Bruno Fantera was 21 years old when he and his mother Esifile took into their home a Jewish family of four, the Moscatis. It was the night after the raids in the ghetto of the Portico d’Ottavia, in Rome. For the following nine months, until the liberation, Bruno and Esifile introduced their guests to anyone who asked as relatives who had fled to the capital to escape the Allied bombings (for Rome by now had been declared ‘open city’, and would therefore be spared), while Bruno worked enough jobs to feed everyone. Had the truth been uncovered, both families would have been sent to the Camps.
The story wasn’t told until 2006, when the eldest of the two Moscati brothers, Mino, convinced Fantera to make his recollections public. This resulted in the recognition of the son and his late mother as Rigtheous Among the Nations by the Yad Vashem. Then, after Bruno’s death last year at the age of 96, came the decision to unveil a plaque in his name on Holocaust Remembrance Day at the primary school he attended as a child. The pupils, naturally, would sing a few songs.
This is when the story takes an unforeseen turn.

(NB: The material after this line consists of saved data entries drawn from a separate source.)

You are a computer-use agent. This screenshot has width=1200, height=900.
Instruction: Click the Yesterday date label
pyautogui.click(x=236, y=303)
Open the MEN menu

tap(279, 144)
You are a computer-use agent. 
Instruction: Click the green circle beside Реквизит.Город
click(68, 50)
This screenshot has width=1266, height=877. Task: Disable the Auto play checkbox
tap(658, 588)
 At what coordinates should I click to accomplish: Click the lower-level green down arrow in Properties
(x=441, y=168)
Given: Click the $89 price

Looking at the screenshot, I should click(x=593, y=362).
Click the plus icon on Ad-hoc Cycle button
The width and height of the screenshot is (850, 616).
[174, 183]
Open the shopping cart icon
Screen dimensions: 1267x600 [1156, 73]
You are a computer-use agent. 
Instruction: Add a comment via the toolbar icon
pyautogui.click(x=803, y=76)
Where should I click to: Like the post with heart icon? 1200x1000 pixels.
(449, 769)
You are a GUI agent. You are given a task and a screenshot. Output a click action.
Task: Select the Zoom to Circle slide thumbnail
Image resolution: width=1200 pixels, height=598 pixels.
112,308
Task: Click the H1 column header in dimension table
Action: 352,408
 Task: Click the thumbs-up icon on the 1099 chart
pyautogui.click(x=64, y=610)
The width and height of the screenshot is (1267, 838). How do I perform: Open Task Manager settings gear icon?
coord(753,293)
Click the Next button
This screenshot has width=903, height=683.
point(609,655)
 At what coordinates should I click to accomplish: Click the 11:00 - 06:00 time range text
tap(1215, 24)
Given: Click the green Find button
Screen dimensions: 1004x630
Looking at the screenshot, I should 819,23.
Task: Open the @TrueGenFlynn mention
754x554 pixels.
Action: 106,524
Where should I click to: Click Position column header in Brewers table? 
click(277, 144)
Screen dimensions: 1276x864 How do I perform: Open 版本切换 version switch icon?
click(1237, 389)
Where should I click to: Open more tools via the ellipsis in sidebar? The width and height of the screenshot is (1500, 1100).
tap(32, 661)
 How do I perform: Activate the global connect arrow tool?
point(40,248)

‘Bella Ciao’ is both the most popular and the least political of all partisan anthems. It has a jaunty, upbeat tune and a very simple plot: the first-person singer wakes up one morning to discover that the country has been invaded. He wishes to join the partisans, for he doesn’t fear death. Should he in fact die, he only asks that he be buried by the shadow of a nice flower. This flower, he declares, will be remembered by future passers-by as the flower of the partisan who died in the name of freedom.
So generic and uncontroversial are these lyrics that at the marches of 1968 an extra verse was sometimes tacked on, to claim it exclusively for the left: ‘his blood was red like the flag he waved’. But this is nowhere to be found in the original anthem, which united Italians of all but one political stripe, and featured over the decades in countless ceremonies and public celebrations.
Until this week, that is. Having discovered that ‘Bella Ciao’ was included in the program of the unveiling, some parents complained that it gave ‘a one-sided view of the war’, and successfully lobbied for its omission. Greeting the news, Il Secolo d’Italia – for decades the official newspaper of the post-war Movimento Sociale, heir to the Fascist Party – editorialised that evidently those parents ‘regarded the partisan anthem as inappropriate for a celebration of the victims of the Holocaust, which must be a ceremony free of all ideology.’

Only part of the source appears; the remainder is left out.